Christie blamed the state’s economic crisis on the recession he inherited after “the Corzine-Buono years,” and asserted that the state has added more than 140,000 jobs during his governorship, including a private sector job gain in 2012 that was the largest in New Jersey history.

The governor said his property tax cap, interest arbitration overhaul, and pension and health benefits legislation resulted in property taxes rising less than 2 percent in 2011 and 2012, and said he would push for Civil Service changes and the elimination of banked sick leave in a second term.

But Buono countered that Christie’s deep cuts in property tax rebates led to a 20 percent increase in net property taxes for the average New Jersey homeowner. Christie, she said, “vetoed legislation to have millionaire pay their fair share and fund property tax relief. I believe millionaires should pay their fair share and fund property tax relief. I will never balance the budget on the backs of the middle class.”

Christie deflected questions on whether he would run for president in 2016 -- a campaign he would have to begin planning less than two years into his second term. He said he did not think voters expected him to make a decision three years before the next presidential election, and in any case, he said, “I can walk and also chew gum at the same time,” meaning that he could plan a presidential campaign while governing the state if necessary.

Buono said what bothers her is not that Christie is running for president, but how he’s running for president.

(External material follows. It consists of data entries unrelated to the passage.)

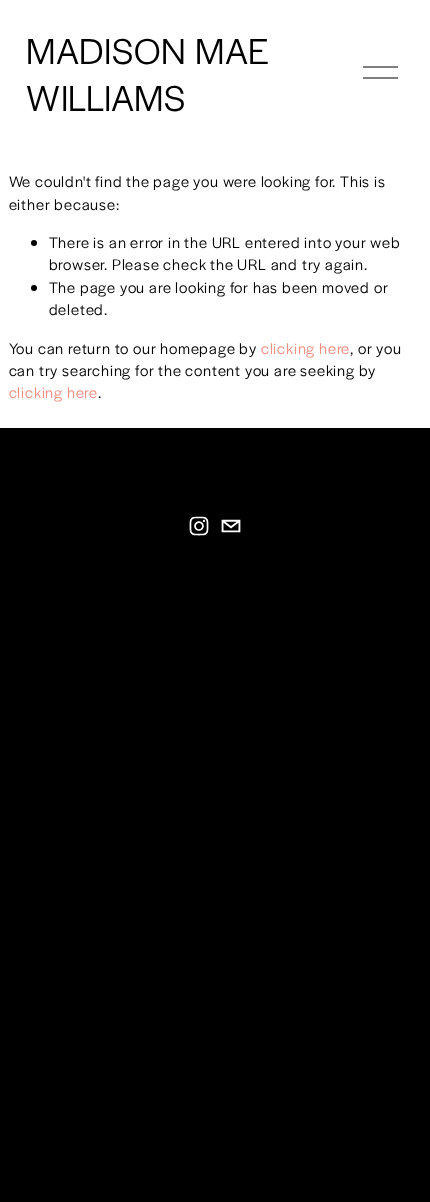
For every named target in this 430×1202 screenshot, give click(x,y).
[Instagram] (199, 526)
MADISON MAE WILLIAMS (148, 72)
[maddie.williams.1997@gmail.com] (231, 526)
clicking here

“You’re sacrificing the safety of our children by vetoing common-sense gun legislation just to cater to the NRA (National Rifle Association,” she charged. “You’re sacrificing the health of our women by vetoing funding for Planned Parenthood and that’s because the national conservative base of the Republican Party has declared this war on Planned Parenthood. And you know what, you are sacrificing and compromising the dignity of our gay brothers and sisters by vetoing marriage equality because you know that would kill you in a Republican primary.”

Christie defended his veto of gay marriage by saying the issue should be put before all of the state’s voters in a referendum, as it has been in 35 other states, rather than being decided by seven state Supreme Court justices or by a Legislature made up of “120 politicians with political agenda.”

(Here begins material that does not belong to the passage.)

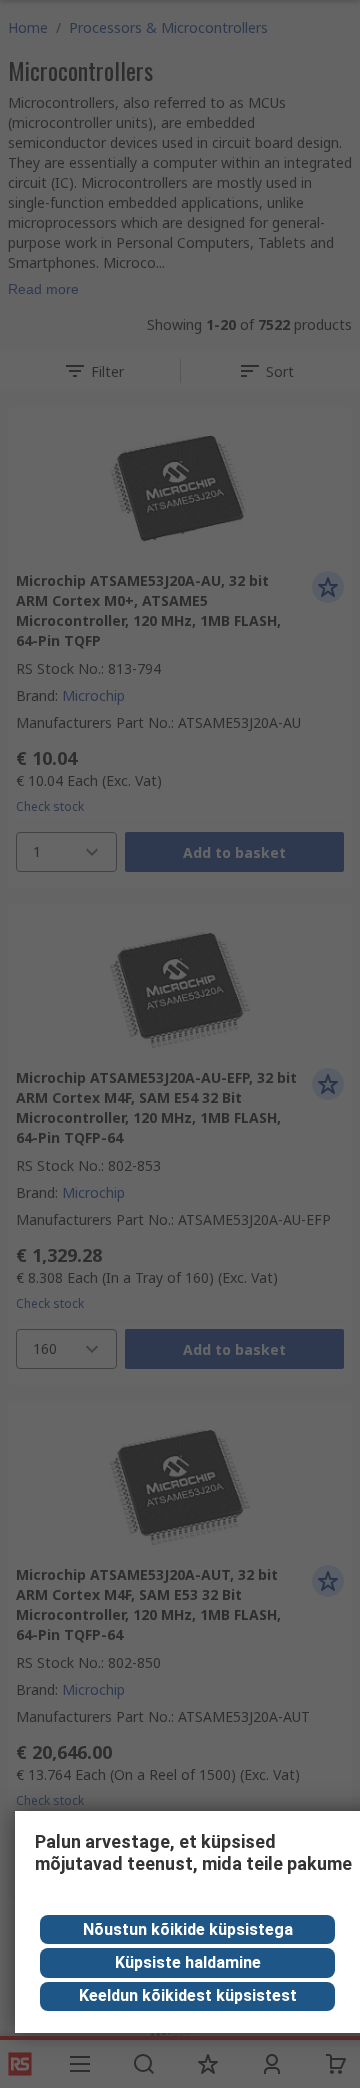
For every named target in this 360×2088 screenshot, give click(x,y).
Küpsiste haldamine (188, 1962)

“My daughter who is openly gay is not a political agenda,” Buono responded angrily.

Buono criticized Christie for thwarting the intent of the state’s medical marijuana legislation by making it difficult for centers to be licensed. She added that while she opposes the legalization of marijuana, she would support the decriminalization of small amounts of marijuana.

Christie disagreed. “As a former U.S. attorney, I do not favor the legalization of marijuana or the decriminalization of marijuana,” he said. “I do not want my children or the children of New Jersey to believe using marijuana is okay. As long as I am governor, it will not happen.”